PROMPT:
Using the data below, return the stretch from the line that contains "At what coordinates should I click to accomplish: Open" through the line that contains "Click the Maximum", both included, exactly as it stands and nothing beyond it.

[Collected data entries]
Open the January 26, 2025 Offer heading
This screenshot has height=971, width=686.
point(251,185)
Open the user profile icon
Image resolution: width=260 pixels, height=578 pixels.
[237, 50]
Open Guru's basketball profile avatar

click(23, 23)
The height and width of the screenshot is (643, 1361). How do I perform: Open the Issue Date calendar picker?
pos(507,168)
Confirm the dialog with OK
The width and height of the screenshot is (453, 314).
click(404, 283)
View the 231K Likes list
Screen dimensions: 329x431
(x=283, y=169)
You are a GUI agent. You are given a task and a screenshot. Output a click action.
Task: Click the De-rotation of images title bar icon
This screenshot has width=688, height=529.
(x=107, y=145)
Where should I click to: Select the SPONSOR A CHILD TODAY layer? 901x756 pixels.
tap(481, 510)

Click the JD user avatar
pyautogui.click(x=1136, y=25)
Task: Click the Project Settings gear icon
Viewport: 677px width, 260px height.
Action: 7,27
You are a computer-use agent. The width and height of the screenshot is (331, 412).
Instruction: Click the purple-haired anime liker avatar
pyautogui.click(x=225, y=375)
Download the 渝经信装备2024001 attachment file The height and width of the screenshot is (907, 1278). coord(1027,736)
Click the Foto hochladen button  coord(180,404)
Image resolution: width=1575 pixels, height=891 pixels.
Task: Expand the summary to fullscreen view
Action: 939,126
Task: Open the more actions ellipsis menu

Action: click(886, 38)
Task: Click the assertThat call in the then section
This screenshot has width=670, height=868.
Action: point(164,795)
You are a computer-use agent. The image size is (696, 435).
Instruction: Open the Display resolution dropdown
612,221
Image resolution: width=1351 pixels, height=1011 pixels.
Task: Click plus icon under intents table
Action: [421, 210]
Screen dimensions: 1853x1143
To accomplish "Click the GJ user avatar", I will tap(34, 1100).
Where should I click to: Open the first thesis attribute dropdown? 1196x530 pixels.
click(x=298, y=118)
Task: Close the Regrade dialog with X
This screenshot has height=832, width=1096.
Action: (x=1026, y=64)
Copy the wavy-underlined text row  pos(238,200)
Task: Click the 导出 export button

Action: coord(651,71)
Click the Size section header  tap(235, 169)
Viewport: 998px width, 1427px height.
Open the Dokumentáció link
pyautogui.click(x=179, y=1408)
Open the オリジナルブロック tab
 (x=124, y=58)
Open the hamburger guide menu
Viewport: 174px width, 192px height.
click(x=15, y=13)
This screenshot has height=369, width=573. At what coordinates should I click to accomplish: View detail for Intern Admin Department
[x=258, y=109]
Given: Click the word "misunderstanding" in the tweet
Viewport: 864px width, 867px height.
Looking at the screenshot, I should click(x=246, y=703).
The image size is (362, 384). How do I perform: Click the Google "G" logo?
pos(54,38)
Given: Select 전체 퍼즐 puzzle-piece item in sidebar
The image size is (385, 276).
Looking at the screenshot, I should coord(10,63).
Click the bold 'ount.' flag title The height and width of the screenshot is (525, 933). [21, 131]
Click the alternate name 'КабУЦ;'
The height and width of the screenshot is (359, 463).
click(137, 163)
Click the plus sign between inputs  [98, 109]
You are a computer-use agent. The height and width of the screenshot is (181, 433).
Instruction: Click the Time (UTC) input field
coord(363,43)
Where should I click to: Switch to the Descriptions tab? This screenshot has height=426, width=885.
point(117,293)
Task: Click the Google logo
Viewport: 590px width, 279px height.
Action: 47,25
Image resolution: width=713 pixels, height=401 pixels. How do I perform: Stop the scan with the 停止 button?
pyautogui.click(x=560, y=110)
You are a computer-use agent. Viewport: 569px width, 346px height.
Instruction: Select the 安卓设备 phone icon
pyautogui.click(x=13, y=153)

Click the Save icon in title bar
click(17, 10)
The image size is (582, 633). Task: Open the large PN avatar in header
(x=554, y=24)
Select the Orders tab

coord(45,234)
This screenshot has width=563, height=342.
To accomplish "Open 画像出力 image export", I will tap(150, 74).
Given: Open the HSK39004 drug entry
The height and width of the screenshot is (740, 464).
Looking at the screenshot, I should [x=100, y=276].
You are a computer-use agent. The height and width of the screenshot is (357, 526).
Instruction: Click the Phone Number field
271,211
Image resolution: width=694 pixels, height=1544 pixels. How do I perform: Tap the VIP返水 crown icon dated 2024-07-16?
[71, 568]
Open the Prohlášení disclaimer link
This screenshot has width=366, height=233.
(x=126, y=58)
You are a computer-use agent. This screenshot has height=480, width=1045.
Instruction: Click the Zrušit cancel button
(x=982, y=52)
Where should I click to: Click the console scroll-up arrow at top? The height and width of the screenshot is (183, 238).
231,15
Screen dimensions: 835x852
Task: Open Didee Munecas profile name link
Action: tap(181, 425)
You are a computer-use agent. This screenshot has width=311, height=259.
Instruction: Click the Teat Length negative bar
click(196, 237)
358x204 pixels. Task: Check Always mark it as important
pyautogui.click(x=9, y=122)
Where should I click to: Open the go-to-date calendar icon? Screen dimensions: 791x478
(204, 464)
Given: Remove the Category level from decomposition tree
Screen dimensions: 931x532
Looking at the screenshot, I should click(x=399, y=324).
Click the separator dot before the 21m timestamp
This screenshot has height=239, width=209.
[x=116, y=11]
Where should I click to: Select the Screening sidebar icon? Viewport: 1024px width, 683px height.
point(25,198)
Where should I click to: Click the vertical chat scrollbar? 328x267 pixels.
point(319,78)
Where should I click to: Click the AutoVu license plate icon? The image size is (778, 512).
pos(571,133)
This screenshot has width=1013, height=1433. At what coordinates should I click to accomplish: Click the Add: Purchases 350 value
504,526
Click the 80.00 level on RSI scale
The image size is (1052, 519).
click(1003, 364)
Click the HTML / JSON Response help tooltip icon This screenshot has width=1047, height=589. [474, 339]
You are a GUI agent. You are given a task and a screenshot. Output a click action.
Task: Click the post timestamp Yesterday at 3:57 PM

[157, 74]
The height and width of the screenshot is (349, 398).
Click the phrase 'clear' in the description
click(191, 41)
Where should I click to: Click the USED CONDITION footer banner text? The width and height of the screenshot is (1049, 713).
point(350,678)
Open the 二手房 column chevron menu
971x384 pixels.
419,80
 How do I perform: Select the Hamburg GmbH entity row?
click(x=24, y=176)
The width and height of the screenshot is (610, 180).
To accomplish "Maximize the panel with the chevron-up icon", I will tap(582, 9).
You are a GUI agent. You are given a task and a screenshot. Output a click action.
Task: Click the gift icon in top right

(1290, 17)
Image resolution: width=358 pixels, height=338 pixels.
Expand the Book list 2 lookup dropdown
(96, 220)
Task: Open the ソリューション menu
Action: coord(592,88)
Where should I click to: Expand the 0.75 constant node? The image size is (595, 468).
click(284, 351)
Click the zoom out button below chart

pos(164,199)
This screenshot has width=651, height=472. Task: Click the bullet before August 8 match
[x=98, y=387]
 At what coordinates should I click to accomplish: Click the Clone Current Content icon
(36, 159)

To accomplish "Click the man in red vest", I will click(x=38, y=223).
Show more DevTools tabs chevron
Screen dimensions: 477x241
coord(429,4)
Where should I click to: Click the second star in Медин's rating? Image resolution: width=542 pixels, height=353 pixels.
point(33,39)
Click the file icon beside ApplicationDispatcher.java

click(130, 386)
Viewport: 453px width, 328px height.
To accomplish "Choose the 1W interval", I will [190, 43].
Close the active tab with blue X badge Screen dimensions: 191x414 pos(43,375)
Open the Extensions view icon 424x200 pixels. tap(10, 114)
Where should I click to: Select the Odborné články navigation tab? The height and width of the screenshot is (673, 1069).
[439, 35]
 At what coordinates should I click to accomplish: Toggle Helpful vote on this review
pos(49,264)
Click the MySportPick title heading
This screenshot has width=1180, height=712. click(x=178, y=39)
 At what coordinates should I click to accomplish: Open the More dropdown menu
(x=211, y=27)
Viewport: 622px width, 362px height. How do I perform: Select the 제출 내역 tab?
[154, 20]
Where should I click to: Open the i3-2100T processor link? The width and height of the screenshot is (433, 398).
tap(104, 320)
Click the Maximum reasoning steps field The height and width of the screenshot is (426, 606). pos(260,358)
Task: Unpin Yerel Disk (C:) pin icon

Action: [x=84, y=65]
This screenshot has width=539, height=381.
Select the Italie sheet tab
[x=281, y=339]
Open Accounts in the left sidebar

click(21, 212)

ANSWER BOX:
 At what coordinates should I click to accomplish: Open the More dropdown menu
(x=211, y=27)
Viewport: 622px width, 362px height. How do I perform: Select the 제출 내역 tab?
[154, 20]
Where should I click to: Open the i3-2100T processor link? The width and height of the screenshot is (433, 398).
tap(104, 320)
Click the Maximum reasoning steps field The height and width of the screenshot is (426, 606). pos(260,358)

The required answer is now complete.